━━━ TASK INPUT

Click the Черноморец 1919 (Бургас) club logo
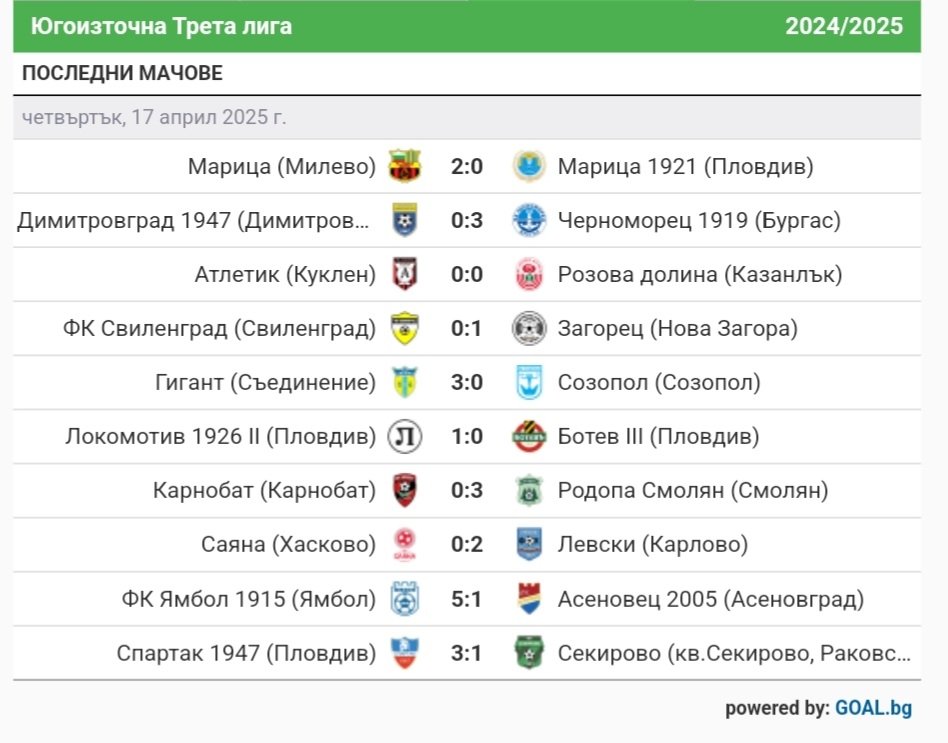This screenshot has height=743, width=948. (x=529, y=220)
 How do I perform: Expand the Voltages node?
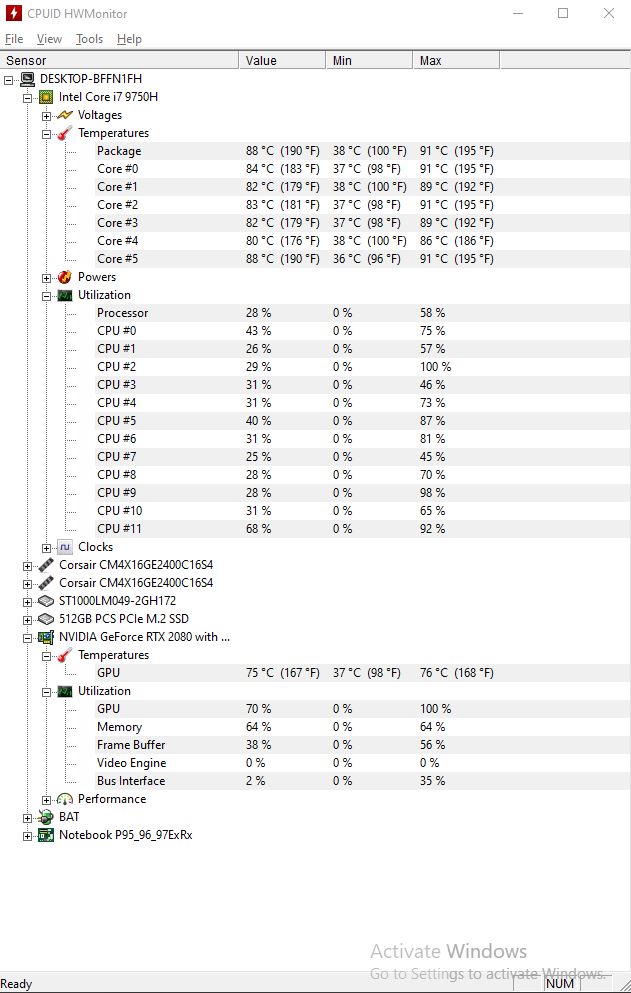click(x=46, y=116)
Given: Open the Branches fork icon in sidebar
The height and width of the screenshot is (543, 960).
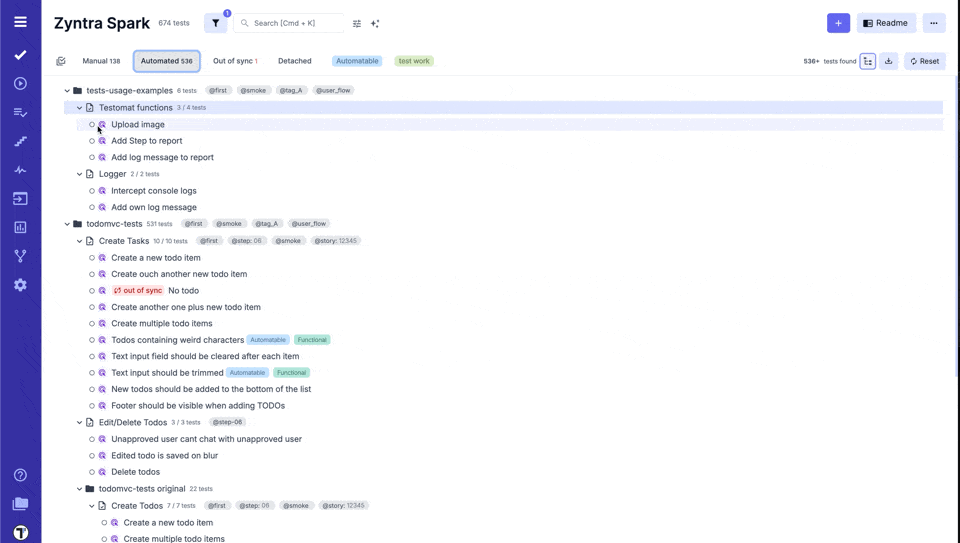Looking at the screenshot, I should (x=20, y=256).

━━━━━━

BRIEF:
Please repeat the data verbatim and leave the pictures out of your copy.

THE ANSWER:
Click the Черноморец 1919 (Бургас) club logo
This screenshot has height=743, width=948. (x=529, y=220)
 How do I perform: Expand the Voltages node?
click(x=46, y=116)
Given: Open the Branches fork icon in sidebar
The height and width of the screenshot is (543, 960).
Looking at the screenshot, I should (x=20, y=256).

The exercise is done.